Texte extrait —
■ ■ ■ ■

COUR D'APPEL D'AIX EN PROVENCE
1re Chambre B
ARRÊT AU FOND
DU 30 JUIN 2011
MN
N° 2011/447
Rôle N° 10/01097
Association DROUOT COTATION DES ARTISTES MODERNES ET CONTEMPORAINS
[K] [E]
Sarl LES EDITIONS REMMAX
C/
[Z] [O]
[D] [I]
D'AIX EN PROVENCE LE PROCUREUR GENERAL PRES DE LA COUR D'APPEL
Grosse délivrée
le :
à :
la SCP MAYNARD - SIMONI
la SCP BOTTAI-GEREUX-BOULAN
la SCP BOISSONNET-ROUSSEAU
Décision déférée à la Cour :
Jugement du Tribunal de Grande Instance de MARSEILLE en date du 07 Janvier 2010 enregistré au répertoire général sous le n° 05/13550.
APPELANTS
Association DROUOT COTATION DES ARTISTES MODERNES ET CONTEMPORAINS,
[Adresse 3]
Monsieur [K] [E], fonctionnaire d'Etat et Expert et Assesseurs des Douanes, Directeur du 'Dictionnaire des Cotations des Artistes'
né le [Date naissance 1] 1952 à [Localité 9] (13),
demeurant [Adresse 3]
la SARL LES EDITIONS REMMAX, nom commercial DROUOT COTATION,
[Adresse 4]
représentée en la personne de son gérant
représentéS par la SCP MAYNARD SIMONI, avoués à la Cour,
Assistés de Me Raymond ALEXANDER, avocat au barreau de MARSEILLE
INTIMES
Monsieur [Z] [O]
né le [Date naissance 2] 1950 à [Localité 8] (GENUSSON), demeurant [Adresse 6]
Représenté par la SCP BOTTAI-GEREUX-BOULAN, avoué à la Cour
Assisté de Yann CHOUCQ , avocat au barreau de NANTES
Monsieur [D] [I]
demeurant [Adresse 7]
représenté par la SCP BOISSONNET ROUSSEAU, avoués à la Cour,
Assisté de Me Bernard AUBRESPY, avocat au barreau de MARSEILLE
Monsieur LE PROCUREUR GENERAL PRES DE LA COUR D'APPEL D'AIX EN PROVENCE
[Adresse 5]
*-*-*-*-*
COMPOSITION DE LA COUR
L'affaire a été débattue le 06 Avril 2011 en audience publique. Conformément à l'article 785 du Code de Procédure Civile, Monsieur François GROSJEAN, Président , a fait un rapport oral de l'affaire à l'audience avant les plaidoiries.
La Cour était composée de :
Monsieur François GROSJEAN, Président
Monsieur Michel NAGET, Conseiller
Monsieur Hugues FOURNIER, Conseiller
qui en ont délibéré.

■ ■ ■ ■

Entrées de données —
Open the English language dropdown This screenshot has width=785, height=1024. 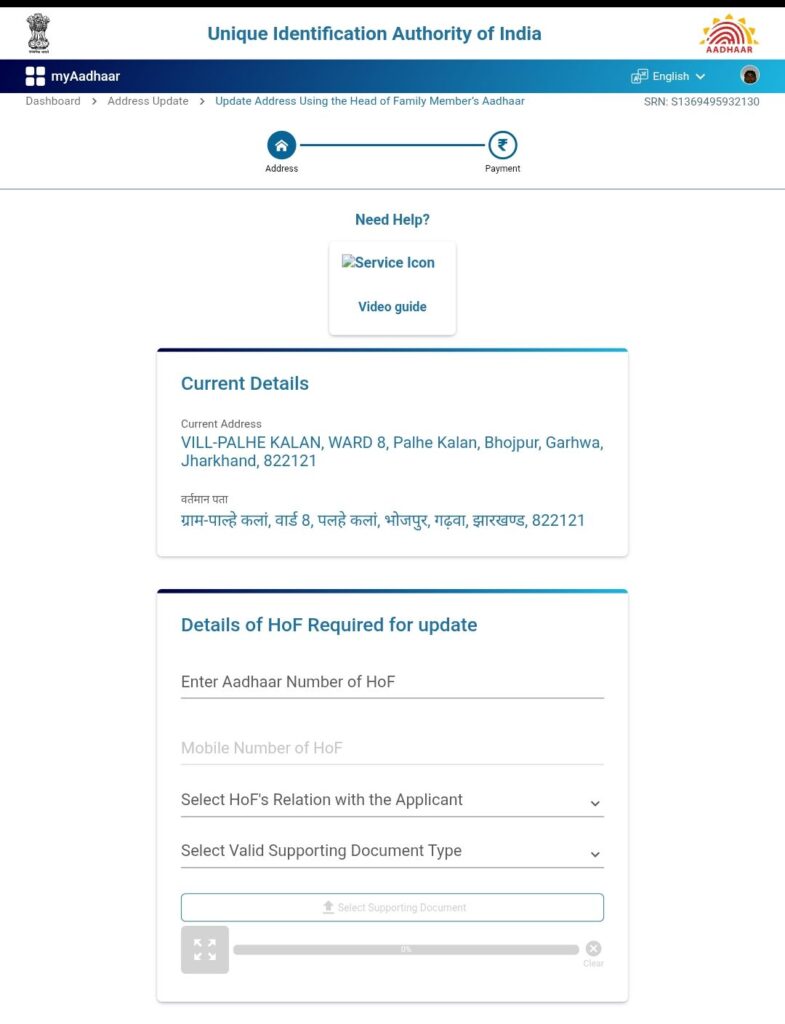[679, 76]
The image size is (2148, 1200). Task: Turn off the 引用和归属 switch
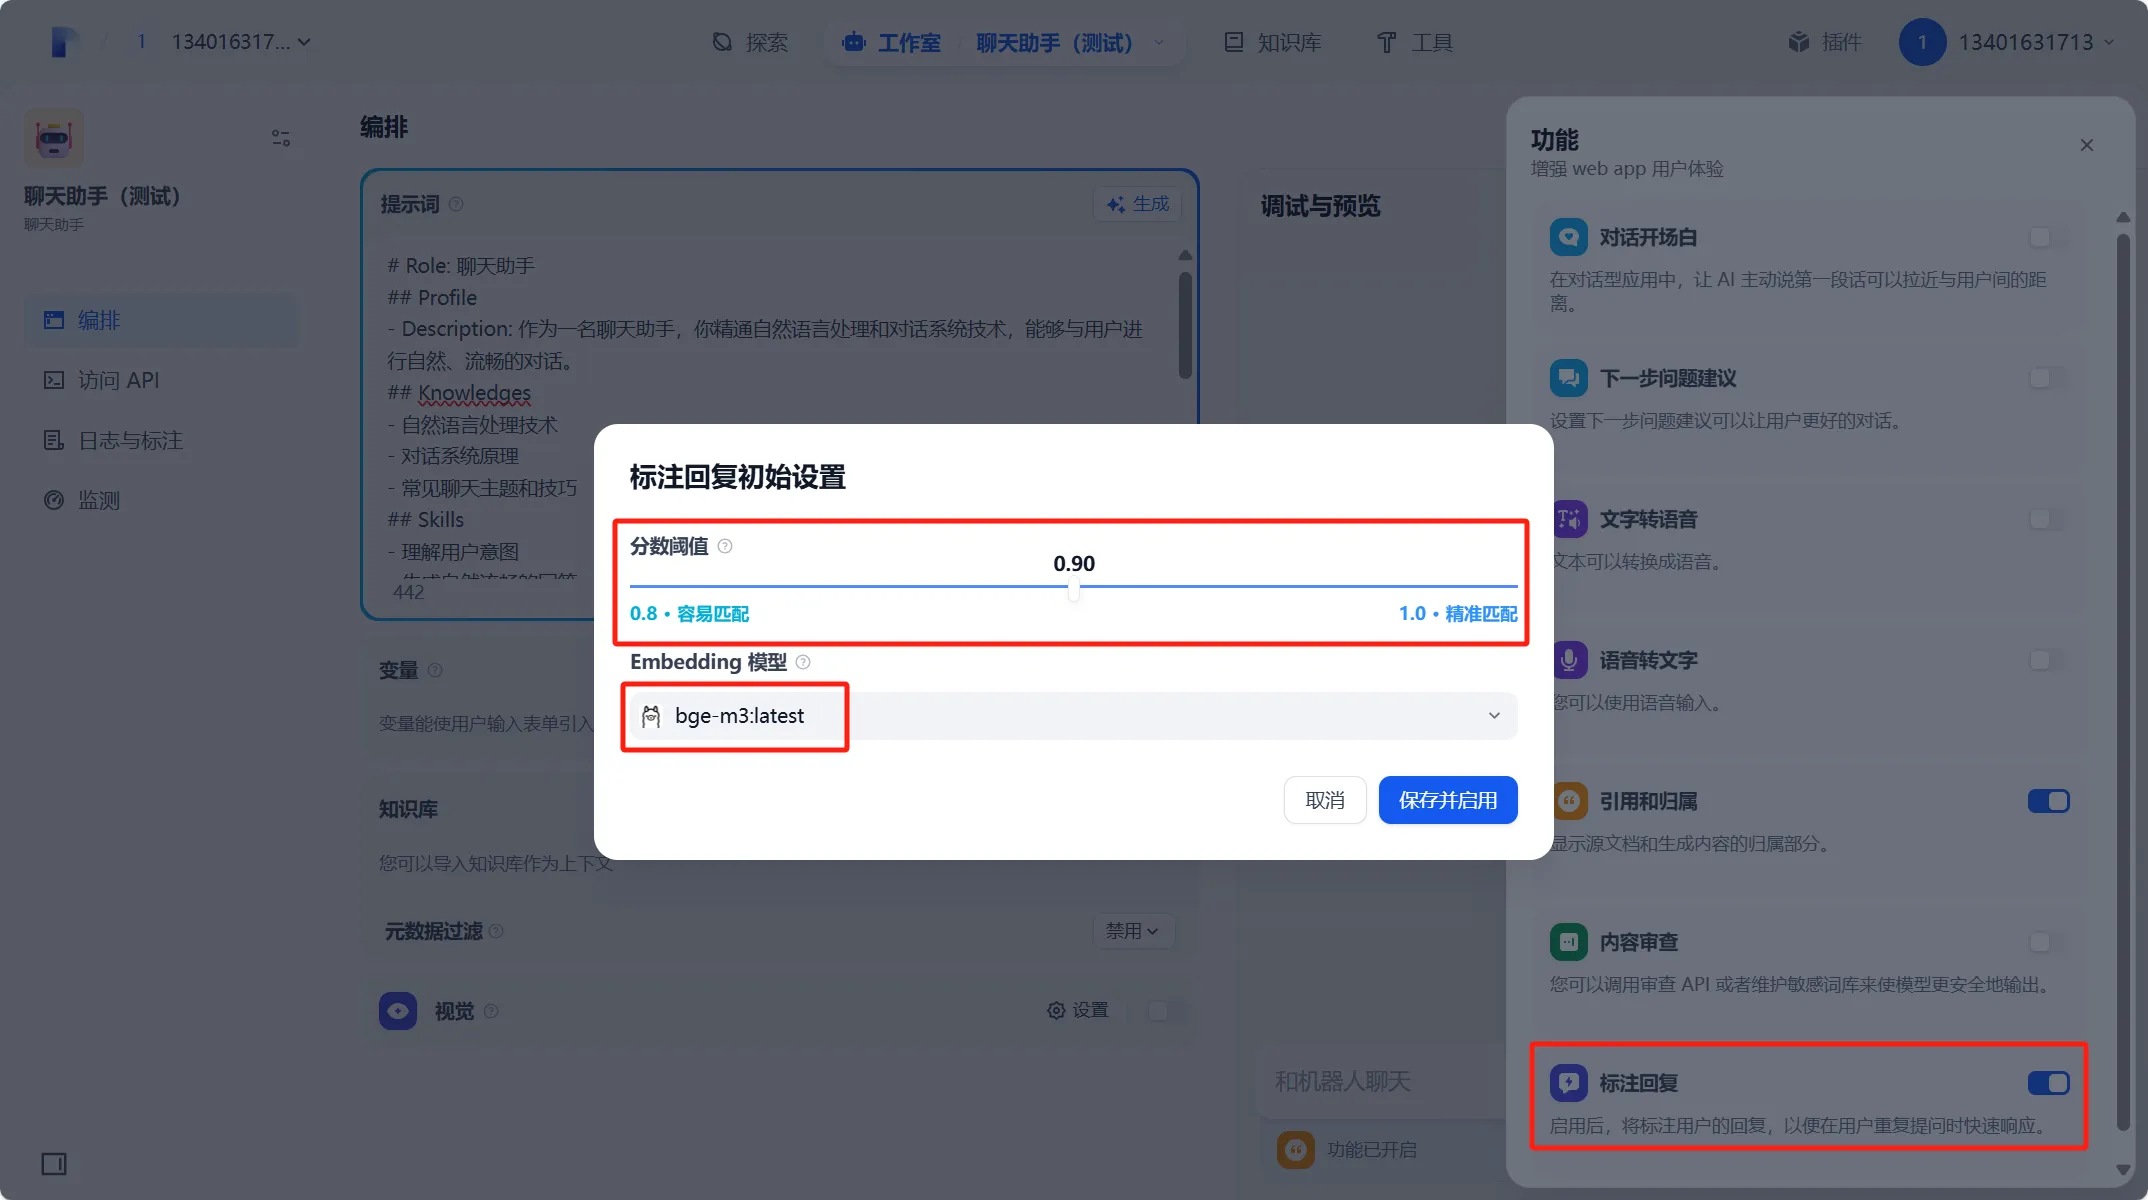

■ ■ ■ ■

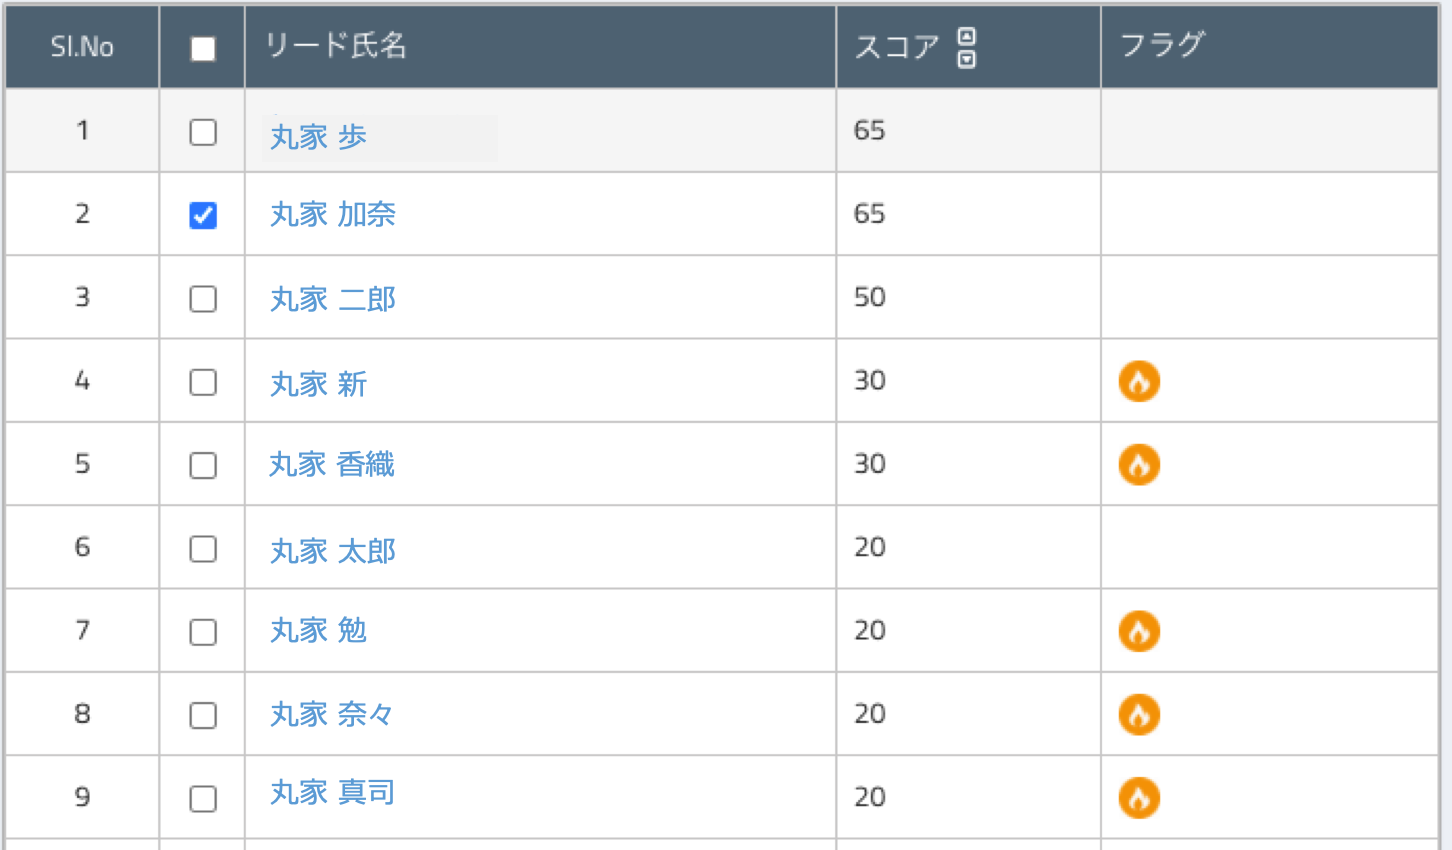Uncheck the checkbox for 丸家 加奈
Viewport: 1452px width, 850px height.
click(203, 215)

■ ■ ■ ■

Tâches à réaliser —
1. Reproduisez le passage de l'arrêt qui commence aux mots « La Cour était » et s'arrête après les mots « en ont délibéré. ».
2. Répondez aux questions suivantes à partir de l'arrêt, une réponse par ligne, avec la même lettre que la question.
(a) Quelle juridiction a rendu le jugement déféré à la Cour, et à quelle date ?
(b) À quelle date l'affaire a-t-elle été débattue en audience publique ?
(c) Qui présidait la Cour ?

Résultats par tâche —
1.
La Cour était composée de :
Monsieur François GROSJEAN, Président
Monsieur Michel NAGET, Conseiller
Monsieur Hugues FOURNIER, Conseiller
qui en ont délibéré.

2.
(a) Le Tribunal de Grande Instance de Marseille, le 7 janvier 2010.
(b) Le 6 avril 2011.
(c) Monsieur François GROSJEAN.